1. Field of the Invention
The invention relates to a method for generating a code, particularly a production code, from a reference model, for use in an electronic control unit for vehicles.
2. Description of the Background Art
The term “reference model” typically refers to a model or submodel for generating a code, whereby the reference model according to the invention describes a model available to a developer of a particular control unit (electronic control unit, ECU). The reference model is used here to model the (algorithmic) behavior or subfunctions of an electronic control unit for the purpose of model-based software development.
The term “code” typically describes the program code, generated from the model, for an embedded system. The modeled algorithm in this case is implemented in the code, so that the behavior of the generated code corresponds to the behavior of the model. A known program for code generation from such models is, for example, TargetLink used in the Simulink graphical development environment.
The term “production code” typically refers to program code, which has been adapted to the quality and efficiency criteria of a specific hardware and software platform employed in a real-world system. Thereby is to be distinguished from for example prototyping code.
The term “electronic control unit” can be understood as a control system, thus, for example, a control device for a motor vehicle. Such a control unit has a particular combination of hardware and software. Thus, a control unit can also have an operating system or other software functionalities, which can then be further supplemented. The electronic control unit can be used thereby, for example, for measuring, controlling, regulating, and/or calibrating vehicle components.
The term “vehicle” can be used as an inclusive designation for watercraft, land vehicles, aircraft, spacecraft, and/or combinations thereof.
In the environment of the model-based software development for embedded systems, it is common to have an external developer carry out the code generation and/or control device development from models or submodels.
To this end, typically the first-party developer himself generates from a model to be protected the code that is then sent to the second-party developer and can be used by the latter for simulation and combination with a further code to compile a complete code for the later control device hardware. This has the advantage that the second-party developer cannot see the model as such. It is nevertheless disadvantageous in this case that this code provided by the first-party developer can be adapted only to the source code level, which in the case of a necessary adaptation for integration into the code, which is available or to be generated additionally by the second-party developer, for a specific control unit first requires switching to just this level.

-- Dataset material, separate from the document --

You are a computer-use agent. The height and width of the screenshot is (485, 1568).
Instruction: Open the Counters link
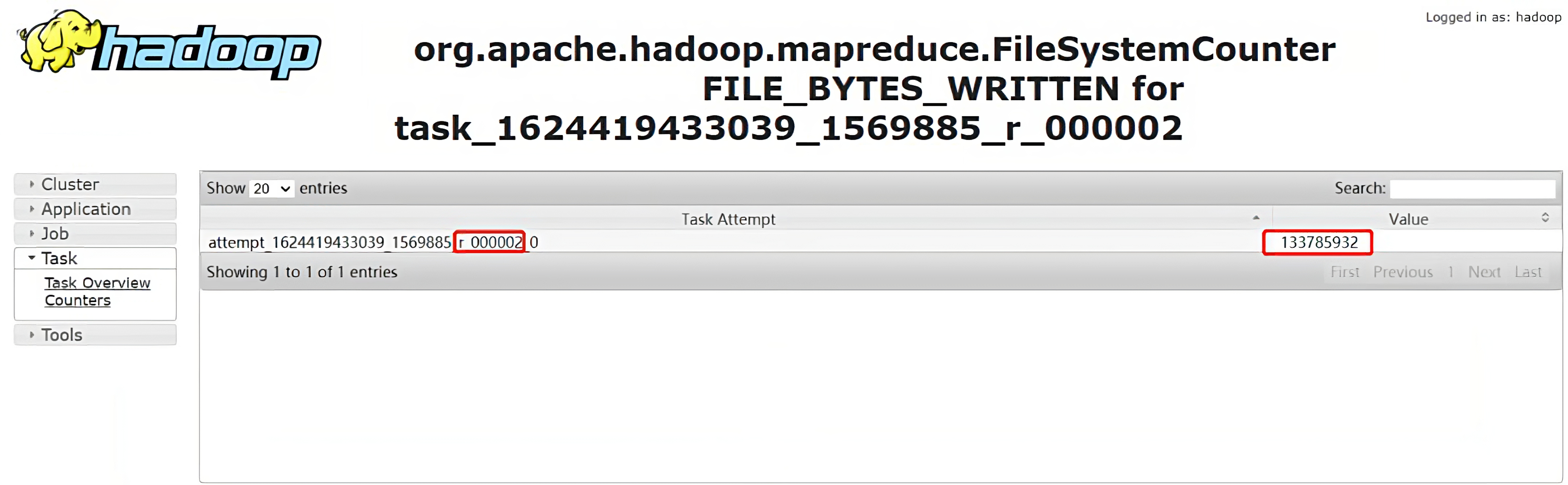78,301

In order to address the need for such measures during code generation by the first-party developer, the possibility was created to generate a completely invisible model from the model to be protected and to incorporate as it were unadapted the code, generated thereby from the protected model by the first-party developer, at the second-party developer during the complete code generation from a higher-order model. This means that the code generated by the first-party developer is automatically integrated into the environment code during code generation in the development environment of the second-party developer. It is disadvantageous here as well, however, that the final adaptation to the control unit to be used and its hardware specification can occur only by adaptation at the source code level or by additional frame code, which carries out the adaptation.
In the first case the already described break in the consistency between model and code is a disadvantage; in the second case the efficiency (runtime performance) of the system is reduced by the additional code and the cost (RAM/ROM usage) is increased. The optimization potential by hardware-specific code generation is also not utilized.
The solution to the above-described situation known from the conventional art is to transmit the model in plain text, in order to enable adaptation later by the second-party developer, and subsequently to develop adapted code therefrom. In so doing, however, it is not possible to protect the model and the intellectual property associated therewith.
A further conventional solution is that the second-party developer provides the first-party developer its development environment and the first-party developer can thus generate an adapted code. The latter can again provide this in source code or also as object code to the second-party developer for integration. Nevertheless, the first-party developer would then assume the responsibility for the correctness of the code, which again would be undesirable or also not at all possible because of lack of technical competence.